土曜の夜に疲れた体を引きずって職場から帰る途中、ふと岩石・鉱物採取に行きたくなりました。そこで思い出したのが通称「高師小僧」と言われる鉱物でした。東京に住んでいた時に都内の産地を巡ったこともあったのですが、どこも宅地が造成されてしまっていて手に入れることができませんでした。今朝になって検索してみると、割と近くに産地がありました。結構有名どころなようです。天然記念物にも指定されていないようなので、雨が降っていましたが採取しに行ってきました。
高師小僧はもともと愛知県高師ヶ原で産出されたため、この名前がついています。鉱物としては褐鉄鉱(正しくは針鉄鉱および鱗鉄鉱)で、物質としては水酸化鉄(FeOOH)、要するに鉄サビです。鉄サビが葦などの根っこの周りに沈殿してできたものが高師小僧です。鉱物的に珍しいものではなく、その形態と成因に特徴があるのです。通常は岩石・鉱物採取は山の中に行くことが多いのですが、高師小僧は葦の根っこにできるので、水辺ということになります。
さて、やって来たのは京都府にある八幡市。このあたりは木津川、宇治川、桂川が合流する地点で、昔は交通の要所で栄えていたそうです。京阪電鉄の八幡市駅で下車して、近くの御幸(ごこう)橋へ向かいます。家から1時間ちょっとの近場です。京都と大阪の間にあり、川の両側には山が迫っていて、ちょっとした観光気分です。駅のすぐ近くには石清水八幡宮もあって、実際に観光地ではありますが…。右の山はいわゆる天王山です。
しばらく土手の下を歩いていたのですが、ここという場所がみつかりません。そこで御幸橋の下を川に向かってみると、いかにも採れそうな場所に出くわしました。
くずれた斜面に近寄ってみると、簡単に見つかりました。シャベルの先の褐色なのが高師小僧です。長さが7cm、太さ1cmほどの大きさです。左の方にも細いのが何本か見えます。
シャベルで丁寧に掘り出して川の水で洗ってみると、ついに姿を現しました! と言っても、この場所には山ほど高師小僧が転がっていましたが。
この後にケーブルカーに乗って石清水八幡宮に行きたかったのですが、雨が強くなったので断念。
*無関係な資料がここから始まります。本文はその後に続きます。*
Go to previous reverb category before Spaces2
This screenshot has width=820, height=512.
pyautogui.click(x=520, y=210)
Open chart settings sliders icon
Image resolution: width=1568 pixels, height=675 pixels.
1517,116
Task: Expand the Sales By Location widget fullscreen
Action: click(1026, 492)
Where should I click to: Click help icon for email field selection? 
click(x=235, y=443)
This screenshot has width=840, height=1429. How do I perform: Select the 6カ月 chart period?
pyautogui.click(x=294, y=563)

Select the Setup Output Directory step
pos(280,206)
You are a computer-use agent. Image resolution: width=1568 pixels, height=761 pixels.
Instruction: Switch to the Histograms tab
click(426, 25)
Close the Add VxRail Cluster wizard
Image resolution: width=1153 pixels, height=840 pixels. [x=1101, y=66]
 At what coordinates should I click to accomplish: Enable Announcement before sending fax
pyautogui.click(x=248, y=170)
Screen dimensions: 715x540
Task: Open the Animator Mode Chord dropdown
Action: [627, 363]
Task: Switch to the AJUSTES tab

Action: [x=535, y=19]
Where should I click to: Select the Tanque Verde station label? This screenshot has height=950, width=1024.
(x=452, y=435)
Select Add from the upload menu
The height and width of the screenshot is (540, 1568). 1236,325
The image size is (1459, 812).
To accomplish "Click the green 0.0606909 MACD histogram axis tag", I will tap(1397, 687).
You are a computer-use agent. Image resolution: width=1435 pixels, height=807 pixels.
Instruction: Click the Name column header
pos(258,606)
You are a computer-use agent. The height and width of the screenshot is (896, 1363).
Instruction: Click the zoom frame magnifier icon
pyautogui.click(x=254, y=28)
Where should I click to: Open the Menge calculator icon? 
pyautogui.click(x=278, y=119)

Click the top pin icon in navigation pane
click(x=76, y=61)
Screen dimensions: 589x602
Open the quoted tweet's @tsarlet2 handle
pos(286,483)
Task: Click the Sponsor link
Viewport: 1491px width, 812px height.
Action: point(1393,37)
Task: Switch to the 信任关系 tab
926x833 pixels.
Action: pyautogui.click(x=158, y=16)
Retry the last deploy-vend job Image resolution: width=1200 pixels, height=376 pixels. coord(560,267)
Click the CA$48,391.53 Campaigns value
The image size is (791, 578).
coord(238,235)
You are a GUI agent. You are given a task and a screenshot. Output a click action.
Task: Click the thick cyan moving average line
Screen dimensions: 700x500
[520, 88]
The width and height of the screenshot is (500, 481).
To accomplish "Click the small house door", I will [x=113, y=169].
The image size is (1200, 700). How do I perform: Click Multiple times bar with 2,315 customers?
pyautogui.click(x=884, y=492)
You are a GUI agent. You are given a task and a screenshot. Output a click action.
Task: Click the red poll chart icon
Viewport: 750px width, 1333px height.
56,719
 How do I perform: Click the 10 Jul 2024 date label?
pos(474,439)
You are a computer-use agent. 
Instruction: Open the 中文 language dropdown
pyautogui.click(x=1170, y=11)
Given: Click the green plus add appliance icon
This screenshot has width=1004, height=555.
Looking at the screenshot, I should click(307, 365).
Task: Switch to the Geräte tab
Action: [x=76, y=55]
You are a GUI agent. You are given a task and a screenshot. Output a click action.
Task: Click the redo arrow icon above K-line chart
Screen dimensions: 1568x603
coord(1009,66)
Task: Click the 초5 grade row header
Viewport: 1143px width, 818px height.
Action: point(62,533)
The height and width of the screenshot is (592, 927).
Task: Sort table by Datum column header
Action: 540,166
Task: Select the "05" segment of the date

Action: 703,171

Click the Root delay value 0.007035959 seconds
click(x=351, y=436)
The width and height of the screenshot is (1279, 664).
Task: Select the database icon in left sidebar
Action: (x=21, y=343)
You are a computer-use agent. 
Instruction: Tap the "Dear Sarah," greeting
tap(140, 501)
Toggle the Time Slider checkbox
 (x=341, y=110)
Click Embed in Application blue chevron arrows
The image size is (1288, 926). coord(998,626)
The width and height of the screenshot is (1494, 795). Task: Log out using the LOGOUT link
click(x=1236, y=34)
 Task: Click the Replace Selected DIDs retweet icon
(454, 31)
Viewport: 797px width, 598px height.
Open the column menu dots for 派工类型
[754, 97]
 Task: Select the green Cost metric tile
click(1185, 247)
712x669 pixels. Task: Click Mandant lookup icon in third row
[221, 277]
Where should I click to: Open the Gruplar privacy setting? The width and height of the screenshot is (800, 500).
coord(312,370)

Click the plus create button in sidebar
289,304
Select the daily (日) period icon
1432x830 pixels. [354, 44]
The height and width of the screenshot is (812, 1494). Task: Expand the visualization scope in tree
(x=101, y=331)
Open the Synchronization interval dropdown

今日の得物。15分程度でこの収穫。もっとじっくり選んでいれば、いい形の小僧が掘り出せたかもしれません。
一本を拡大してみたところ。褐鉄鉱が層状になっているのが見えます。
断面は穴があいており、葦の根っこがあった部分です。採取した小僧の一つにまだ根っこが残っているのがありました。家に帰って洗いながら根っこを引き抜いたら、横で見ていた嫁が気持ち悪がっていました。
ちなみに、針鉄鉱の英語名はGoethiteといい、鉱物にも見識があった文豪ゲーテの名を冠しています。針鉄鉱と鱗鉄鉱の区別は肉眼では難しく、これらをまとめて褐鉄鉱と呼ばれています。
久しぶりの鉱物採取で念願の高師小僧が手に入ったので、とても気分が良い日でした。仕事の疲れもだいぶ癒えた感じですよ。今度は山に石採りにいきたいですね。